Потом вырубили лес, отец вернулся домой, и в доме стал чувствоваться недостаток в куске хлеба На самом деле нужда коснулась только отца, матери и меня, на остальных детях она мало отразилась. Больному братишке почти ничего и не нужно было, — он хлебнет, бывало, немного супа, если ему подадут, и снова уставится в потолок. Другие дети, ходят, бедняжки, в хедер, и им необходимо дать поесть чего-нибудь горячего. Только мне довольно часто приходилось голодать.

Отец и мать постоянно со слезами на глазах вспоминали прежнее время, я же, наоборот, в тяжелое время чувствовала себя гораздо лучше. С тех пор, как в доме воцарилась нужда, мать полюбила меня гораздо сильнее.

Теперь, возвращаясь домой, она не драла меня за волосы, и на мое тощее тело не сыпались удары. За обедом отец гладил меня по голове и старался отвлечь мое внимание от того, что меня обделяют, а я гордилась, что теперь, когда надо поститься, я пощусь наравне с отцом и матерью, и считала себя взрослой девицей.

Тем временем умер мой больной братишка.

Случилось это так: однажды мать проснулась и сказала отцу. «Знаешь, Берелю, должно быть, лучше, он спал всю ночь и ни разу не разбудил меня».

Я услышала эти слова — сон у меня всегда был чуткий, с радостью спрыгнула с сундука, на котором спала, и побежала посмотреть на своего «единственного братишку» (я очень любила его и всегда так называла).
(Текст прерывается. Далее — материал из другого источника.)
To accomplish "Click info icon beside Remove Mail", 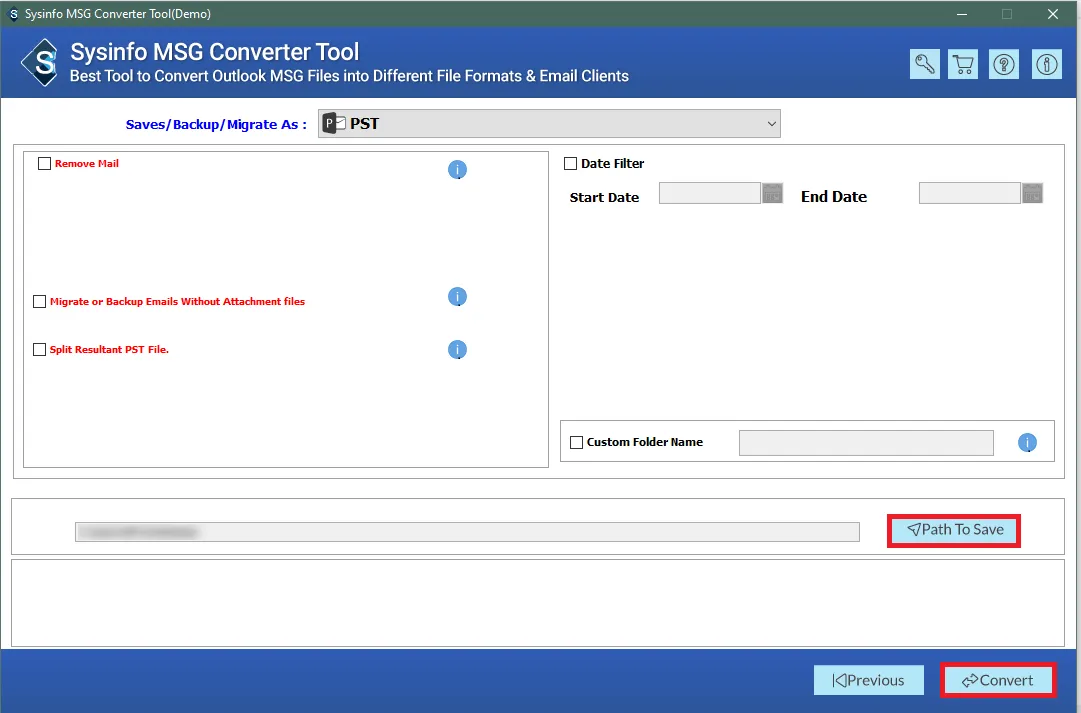I will click(x=457, y=170).
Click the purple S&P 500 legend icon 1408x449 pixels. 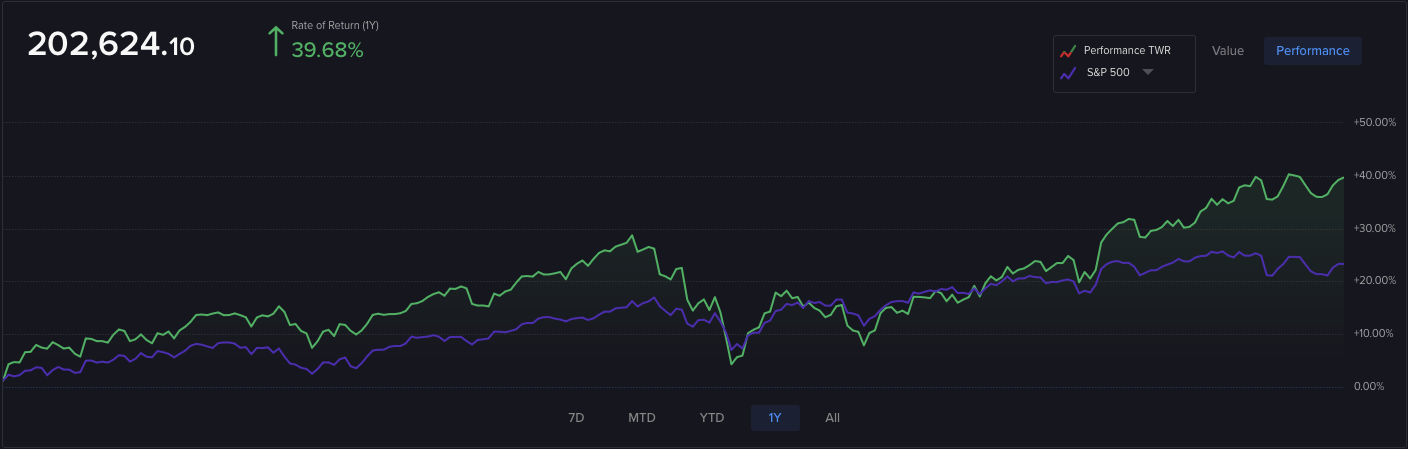pos(1068,73)
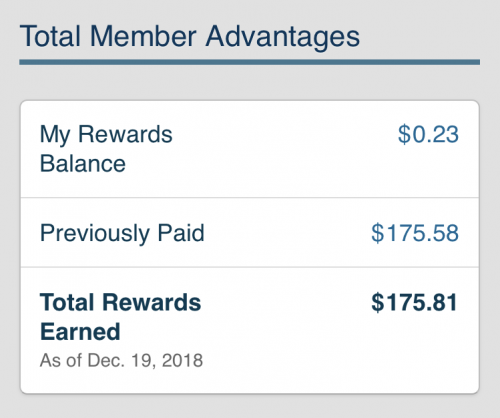
Task: Select the Total Rewards Earned label
Action: coord(120,317)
Я надеялась увидать улыбку на изможденном личике, ту улыбку, которая так редко появлялась на нем… Я нашла труп. Пришлось сидеть шивэ[21]. Потом заболел отец, и к нам стал захаживать фельдшер…
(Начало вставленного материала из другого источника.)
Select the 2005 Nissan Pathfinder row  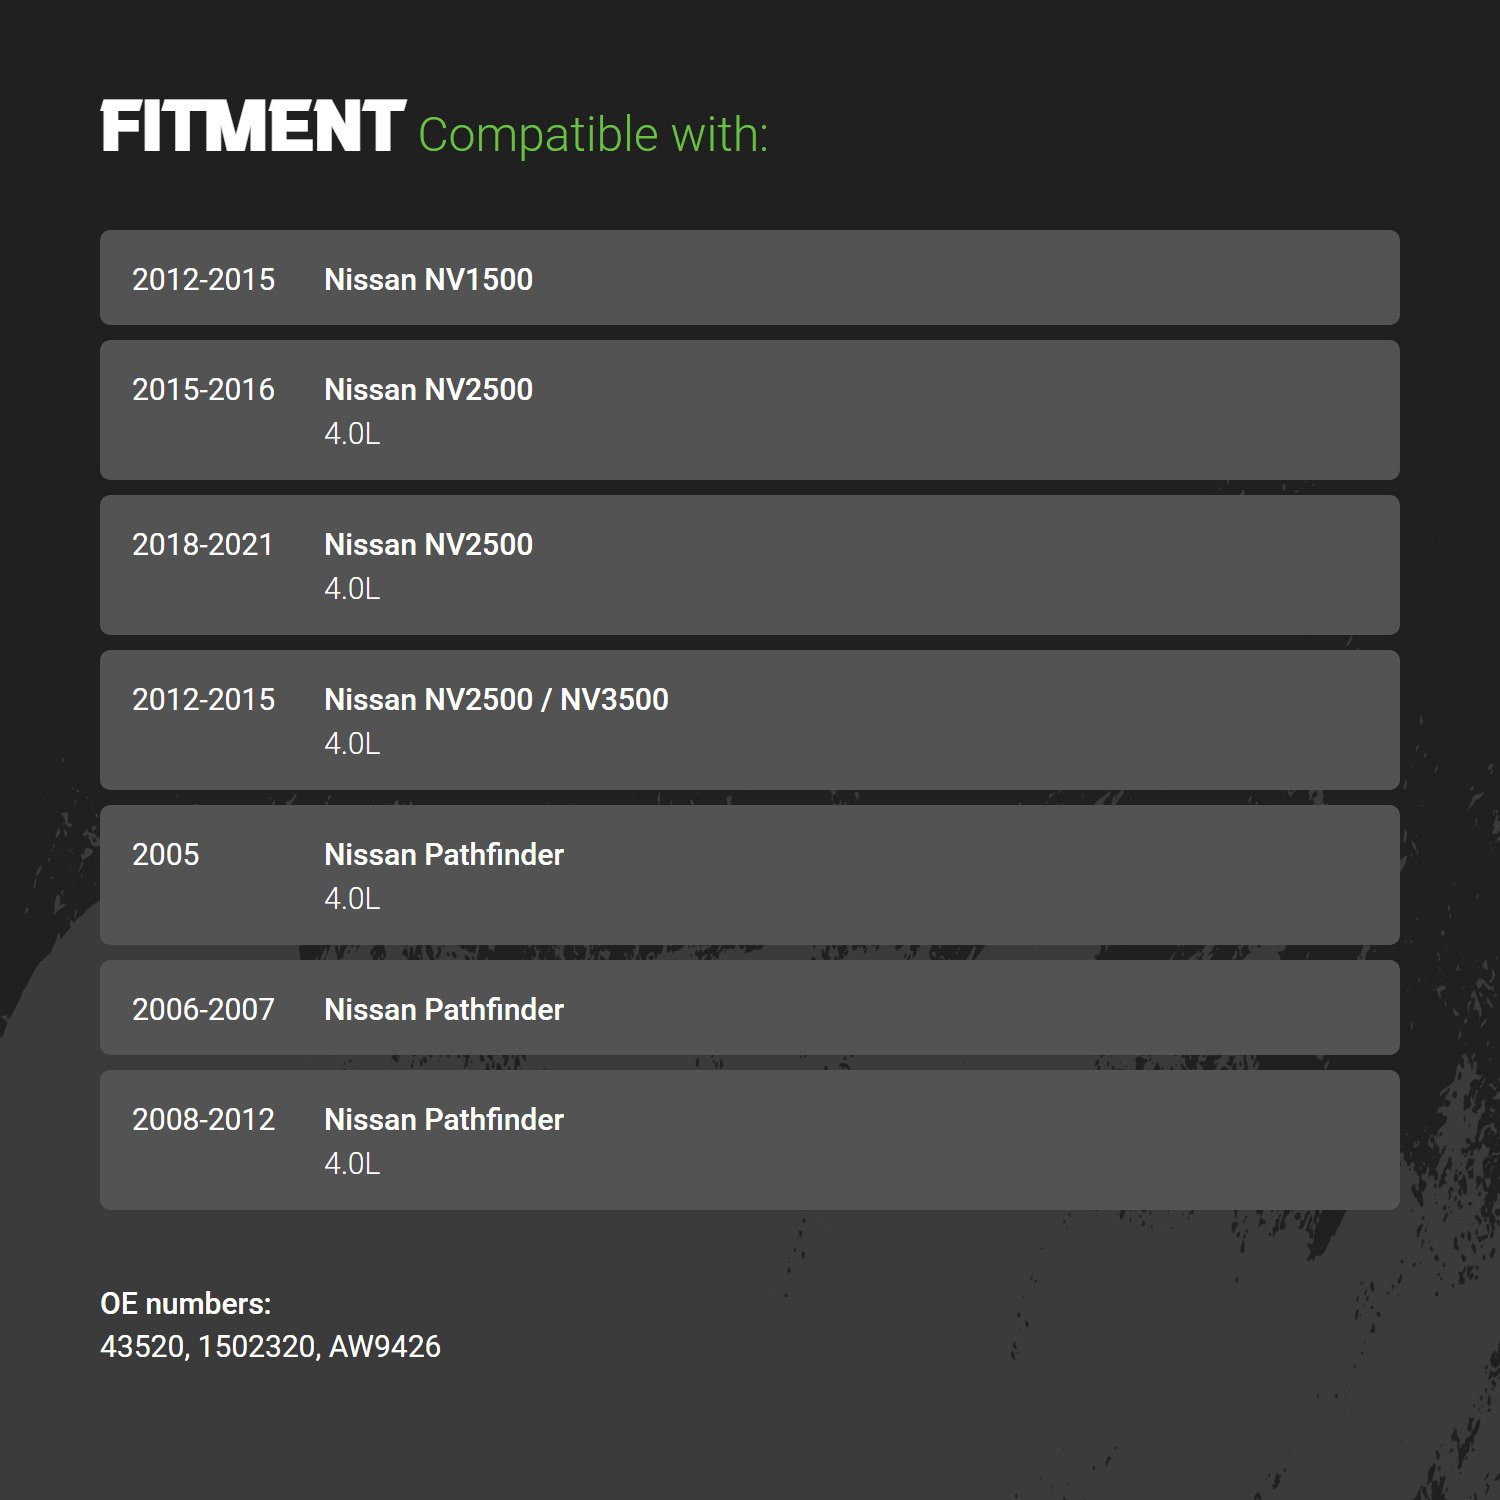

Пока мы могли платить, кое-как сводя концы с концами, заходил он сам, когда же на лечение ушли последние подушки, висячая лампа и священные книги отца, до которых мать долгое время не позволяла дотрагиваться, фельдшер стал посылать своего подручного.
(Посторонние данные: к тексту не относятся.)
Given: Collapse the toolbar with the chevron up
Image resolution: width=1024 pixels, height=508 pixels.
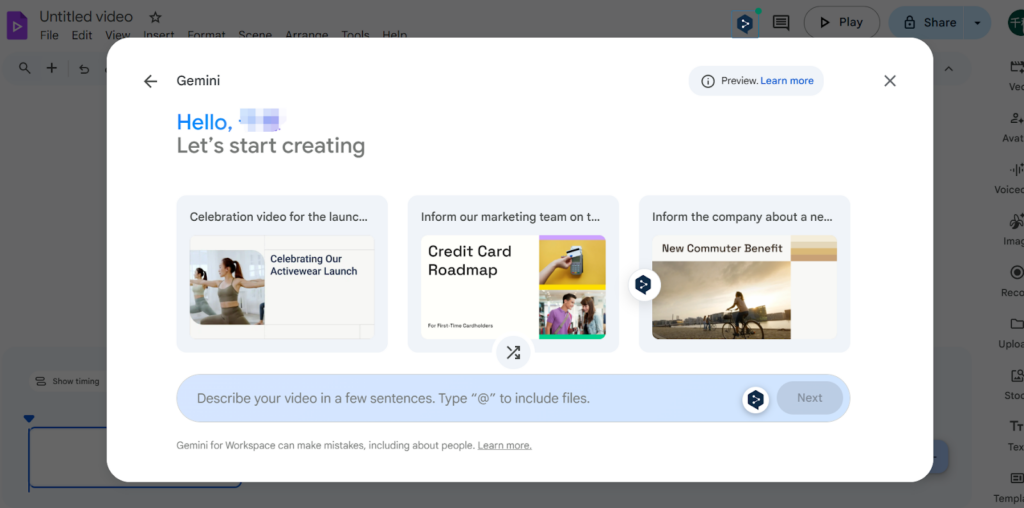Looking at the screenshot, I should 949,68.
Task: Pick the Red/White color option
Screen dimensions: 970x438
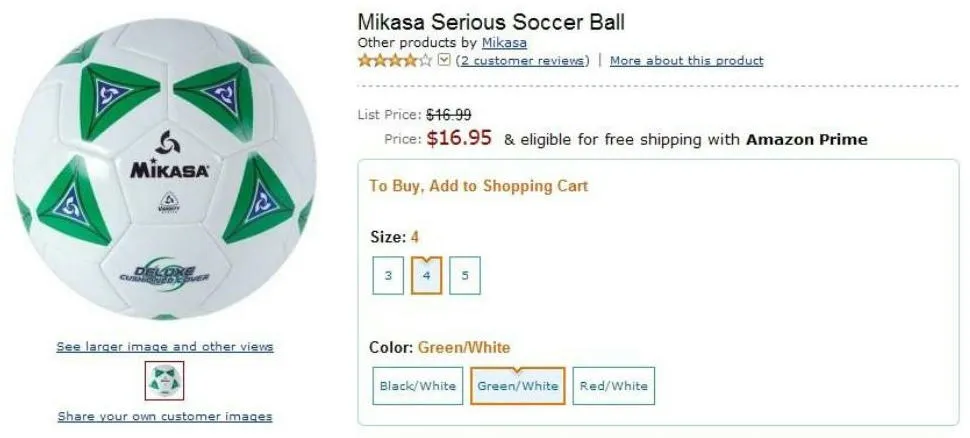Action: pyautogui.click(x=614, y=386)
Подручный очень не нравился матери: носит закрученные усики, одевается по-новомодному и, кроме того, ежеминутно вставляет польские слова.

Я боялась его, до сих пор не знаю почему, и каждый раз, когда он должен был прийти, я убегала на двор и там ждала, пока он уйдет.

Однажды заболел один из наших соседей, тоже бедняк и, по-видимому, так же, как и мы, успевший распродать весь домашний скарб, — и «подручный» фельдшера (я до сих пор не знаю, как: его звали) из нашего дома направился в дом соседа. Проходя по двору, он застал меня сидящей на бревне. Я опустила глаза. Чувствуя его приближение, я вся похолодела и слышала, как сердце мое стало учащенно биться.

Он подошел ко мне, взял за подбородок, поднял мою голову и сказал простым еврейским языком;

— Такая красивая девушка, как ты, не должна быть неряшливой и не должна стесняться молодого человека!

Он отпустил меня, и я убежала в дом. Я чувствовала, что вся кровь прилила к моему лицу, и забилась в темный угол за печкой, под предлогом, будто хочу сосчитать грязное белье. Это было в среду.

В пятницу я первый раз в жизни, сама напомнила матери, что я выгляжу неряшливо, и что мне надо вымыть голову.